Despite the looming deadline, an agreement for a new contract has not yet been reached—and now, both the Teamsters and UPS are accusing each other of abandoning labor negotiations, per CBS News.
In a July 5 press release, the labor union said that the shipping company "walked away from the bargaining table after presenting an unacceptable offer." UPS was supposed to give their "last, best, and final offer" to Teamsters by June 30, as there have been no further negotiations meetings scheduled.
"This multibillion-dollar corporation has plenty to give American workers—they just don't want to," O'Brien said in a statement for the July release. "UPS had a choice to make, and they have clearly chosen to go down the wrong road."
For its part, UPS is denying that it ended negotiations with the Teamsters—instead claiming that the labor union has decided to stop communicating.
"We have nearly a month left to negotiate. We have not walked away, and the union has a responsibility to remain at the table," UPS said in its own July 5 press release. "Refusing to negotiate, especially when the finish line is in sight, creates significant unease among employees and customers and threatens to disrupt the U.S. economy."
UPS workers will go on strike if an agreement is not made.
The Teamsters union has made it clear that union UPS employees will not work without a new contact in place as soon as the current one expires. So, what's keeping a deal from being reached? In a June 28 press release, the labor union revealed that there is one major point that UPS is refusing to compromise on: more pay for its workers.
"Executives at UPS, some of whom get tens of millions of dollars a year, do not care about the hundreds of thousands of American workers who make this company run," O'Brien said. "They don't care about our members' families. UPS doesn't want to pay up. Their actions and insults at the bargaining table have proven they are just another corporation that wants to keep all the money at the top."
Last month, 97 percent of voting members from the Teamsters union voted to approve a worker strike if no agreement is reached with UPS by July 31. "The largest single-employer strike in American history now appears inevitable," O'Brien warned.
Your deliveries could be delayed as a result.
The imminent strike of hundreds of thousands of UPS workers is likely to bring significant disruption to the postal system.
"Everything will get delayed. I mean, everything, anything that you ship via the mail," Patrick Penfield, a professor of supply chain practice at Syracuse University, told local radio station WAER, adding that while you'll still get your packages, "you're going to get them later and later and later" starting at the end of the month, if the strike moves forward.

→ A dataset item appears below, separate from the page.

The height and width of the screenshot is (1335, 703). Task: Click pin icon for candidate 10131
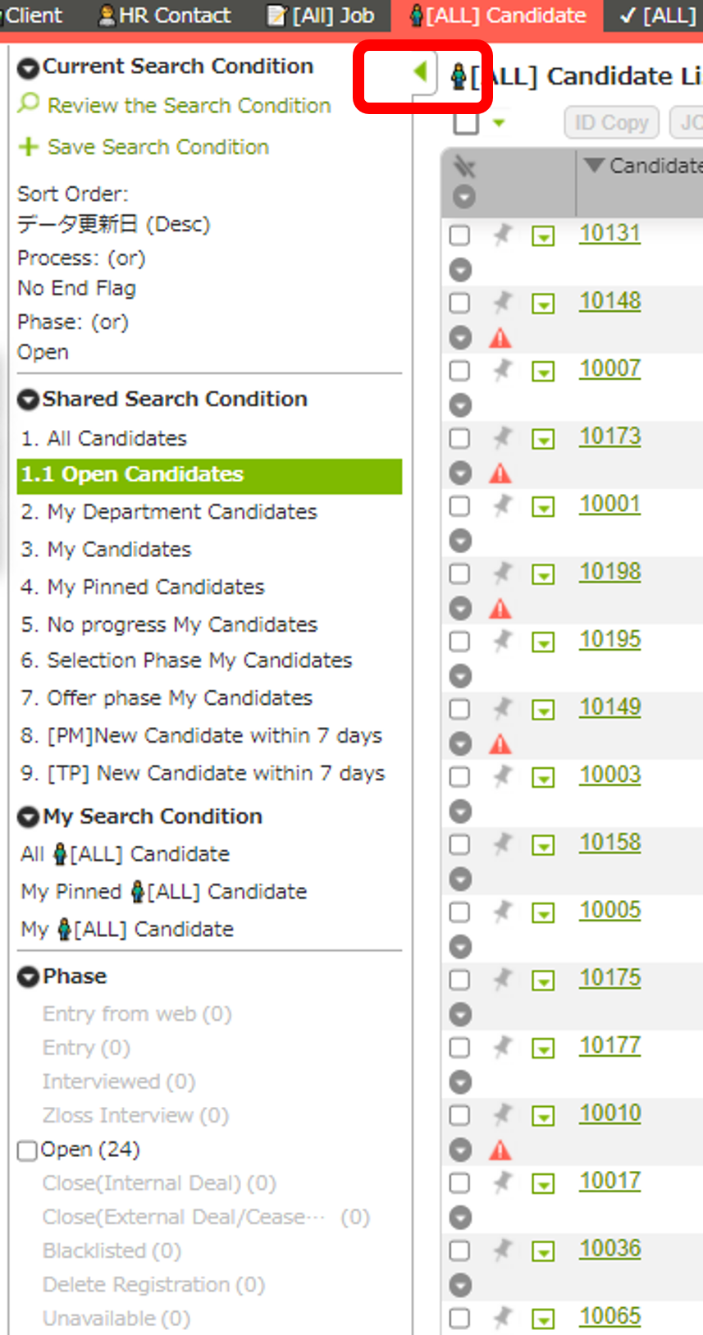coord(502,235)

Alan Amling, a lecturer at the University of Tennessee who formerly worked in marketing strategy at UPS, confirmed to NewsNation that the delays will appear similar to what we saw at the beginning of COVID due to the unexpected surge in demand for online orders. UPS delivers 20 million packages each day, which is a volume that other shipping companies won't be able to absorb quickly, according to Amling.
"Think about the early days of the pandemic, that's what's going to happen," he told NewsNation.
But it's not just your packages that will be impacted. You may also have a harder time finding certain products in stores, as companies who rely on UPS to deliver products or materials will be out of luck as well.
"It's going to affect all of us. It's going to affect restaurants, stores, and it's really scary," Sabrina Harris, an assistant manager at a UPS delivery and drop-off point in Brookhaven, Georgia, told local radio station WSB. "So many lives will be affected if this does not get resolved and really quickly before the end of this month."